2. The amount in controversy requirement has since been raised to $75,000. See Federal Courts Improvement Act of 1996, Pub.L. No. 104-317, § 205, 110 Stat. 3847, 3850 (1996) (amending 28 U.S.C. § 1332(a)-(b)).
3. The status of VIPCS's counterclaim, which was compulsory under Fed.R.Civ.P. 13(a), depends in part on the status of Wolde-Meskel's claims. See 28 U.S.C. § 1367(c)(3); see also Scott v. Long Island Sav. Bank, 937 F.2d 738, 743 (2d Cir.1991). Because we reverse and hold that the district court has mandatory jurisdiction over Wolde-Meskel's remaining claims, the district court has jurisdiction over VIPCS's compulsory counterclaim.
4. Some commentators suggest that the current system, which creates original jurisdiction over aggregated claims that would not independently be triable in federal court, is nonsensical. See, e.g., 14B Charles Alan Wright supra § 3704, at 133.
5. Plaintiff in Linardos opposed dismissal of his diversity complaint on the ground that although he was currently a citizen of the same state as the defendants, he was a citizen of another state at the time the complaint was filed. This Court remanded for determination of plaintiff's citizenship at the time of filing: “[i]f diversity exists at the time of commencement, federal jurisdiction is not defeated if one party subsequently becomes a citizen of the same sate as his opponent.” See Linardos, 157 F.3d at 947 (internal quotation omitted).

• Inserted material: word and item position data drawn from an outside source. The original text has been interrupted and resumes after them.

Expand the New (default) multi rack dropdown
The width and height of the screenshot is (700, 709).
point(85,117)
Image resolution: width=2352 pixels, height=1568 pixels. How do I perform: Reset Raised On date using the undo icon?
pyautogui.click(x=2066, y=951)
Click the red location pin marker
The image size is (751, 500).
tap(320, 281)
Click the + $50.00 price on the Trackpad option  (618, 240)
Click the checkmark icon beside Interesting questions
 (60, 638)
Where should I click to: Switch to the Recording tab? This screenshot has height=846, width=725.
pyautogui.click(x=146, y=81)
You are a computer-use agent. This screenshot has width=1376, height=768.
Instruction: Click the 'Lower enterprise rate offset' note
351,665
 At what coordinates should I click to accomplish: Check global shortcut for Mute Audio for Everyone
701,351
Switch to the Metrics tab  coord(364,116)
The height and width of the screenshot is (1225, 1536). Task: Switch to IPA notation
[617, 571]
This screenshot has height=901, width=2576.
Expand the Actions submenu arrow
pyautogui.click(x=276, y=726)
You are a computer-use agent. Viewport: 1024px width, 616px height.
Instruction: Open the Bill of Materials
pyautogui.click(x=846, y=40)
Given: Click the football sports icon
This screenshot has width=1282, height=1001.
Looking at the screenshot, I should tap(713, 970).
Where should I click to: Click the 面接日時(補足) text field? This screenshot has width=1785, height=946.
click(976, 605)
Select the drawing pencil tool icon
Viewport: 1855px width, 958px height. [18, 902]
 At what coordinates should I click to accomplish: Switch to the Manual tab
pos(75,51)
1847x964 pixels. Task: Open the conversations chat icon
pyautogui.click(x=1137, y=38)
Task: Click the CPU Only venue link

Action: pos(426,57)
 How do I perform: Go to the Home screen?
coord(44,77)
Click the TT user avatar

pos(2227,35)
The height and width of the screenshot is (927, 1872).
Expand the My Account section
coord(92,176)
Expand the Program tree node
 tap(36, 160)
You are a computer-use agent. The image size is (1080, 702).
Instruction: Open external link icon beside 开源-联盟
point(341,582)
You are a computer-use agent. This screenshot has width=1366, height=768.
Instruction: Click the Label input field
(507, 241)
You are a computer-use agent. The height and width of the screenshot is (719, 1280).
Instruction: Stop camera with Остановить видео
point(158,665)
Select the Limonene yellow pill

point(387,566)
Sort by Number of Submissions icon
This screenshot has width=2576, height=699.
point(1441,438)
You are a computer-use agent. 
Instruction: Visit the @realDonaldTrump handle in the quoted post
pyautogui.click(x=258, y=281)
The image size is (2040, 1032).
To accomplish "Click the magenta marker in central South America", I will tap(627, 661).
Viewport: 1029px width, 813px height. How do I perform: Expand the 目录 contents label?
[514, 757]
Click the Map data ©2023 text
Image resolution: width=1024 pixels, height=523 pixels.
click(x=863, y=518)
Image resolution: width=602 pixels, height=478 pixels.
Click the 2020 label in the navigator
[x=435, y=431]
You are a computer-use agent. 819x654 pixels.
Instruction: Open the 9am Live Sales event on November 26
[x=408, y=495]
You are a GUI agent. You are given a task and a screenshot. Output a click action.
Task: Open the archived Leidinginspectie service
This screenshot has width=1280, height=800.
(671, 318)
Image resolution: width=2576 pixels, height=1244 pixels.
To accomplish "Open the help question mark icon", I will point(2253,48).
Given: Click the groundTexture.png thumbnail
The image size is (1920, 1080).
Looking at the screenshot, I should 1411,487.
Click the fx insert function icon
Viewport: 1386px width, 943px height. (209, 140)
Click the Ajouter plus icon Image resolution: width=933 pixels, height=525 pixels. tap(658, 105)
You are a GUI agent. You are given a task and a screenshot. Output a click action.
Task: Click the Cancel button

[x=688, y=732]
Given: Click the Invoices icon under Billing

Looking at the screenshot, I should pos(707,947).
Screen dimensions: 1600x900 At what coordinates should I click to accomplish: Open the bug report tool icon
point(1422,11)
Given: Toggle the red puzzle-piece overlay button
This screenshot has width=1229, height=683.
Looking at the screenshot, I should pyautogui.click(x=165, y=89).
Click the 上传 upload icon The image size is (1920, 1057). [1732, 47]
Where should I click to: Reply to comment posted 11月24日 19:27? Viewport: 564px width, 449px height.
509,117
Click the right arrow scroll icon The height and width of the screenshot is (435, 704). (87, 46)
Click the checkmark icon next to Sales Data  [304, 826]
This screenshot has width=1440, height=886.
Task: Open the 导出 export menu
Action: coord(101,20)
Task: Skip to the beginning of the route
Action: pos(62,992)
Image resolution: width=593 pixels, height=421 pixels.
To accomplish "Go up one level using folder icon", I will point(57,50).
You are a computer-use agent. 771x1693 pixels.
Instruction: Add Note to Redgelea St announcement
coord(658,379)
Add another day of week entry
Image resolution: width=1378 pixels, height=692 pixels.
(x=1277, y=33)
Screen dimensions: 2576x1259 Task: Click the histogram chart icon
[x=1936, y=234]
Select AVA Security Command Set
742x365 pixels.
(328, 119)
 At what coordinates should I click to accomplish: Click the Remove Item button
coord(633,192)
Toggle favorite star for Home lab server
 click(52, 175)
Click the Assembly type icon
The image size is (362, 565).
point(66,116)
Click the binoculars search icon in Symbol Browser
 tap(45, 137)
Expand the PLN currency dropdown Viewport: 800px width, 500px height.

6. See Zacharia v. Harbor Island Spa, Inc., 684 F.2d 199 (2d Cir.1982). In Zacharia, this Court reversed the district court's dismissal of a suit in which the amount in controversy fell below the jurisdictional minimum. The Court noted that a valid defense does not deprive a federal court of jurisdiction. Zacharia, 684 F.2d at 202.
7. Another argument made by the Shanaghan court is that § 1367 implemented a congressional preference for the ability of a district court to control its docket. Shanaghan, 58 F.3d at 111. However persuasive this policy argument may be, St. Paul controls when a plaintiff aggregates several state law claims to meet the amount in controversy requirement of § 1332(a).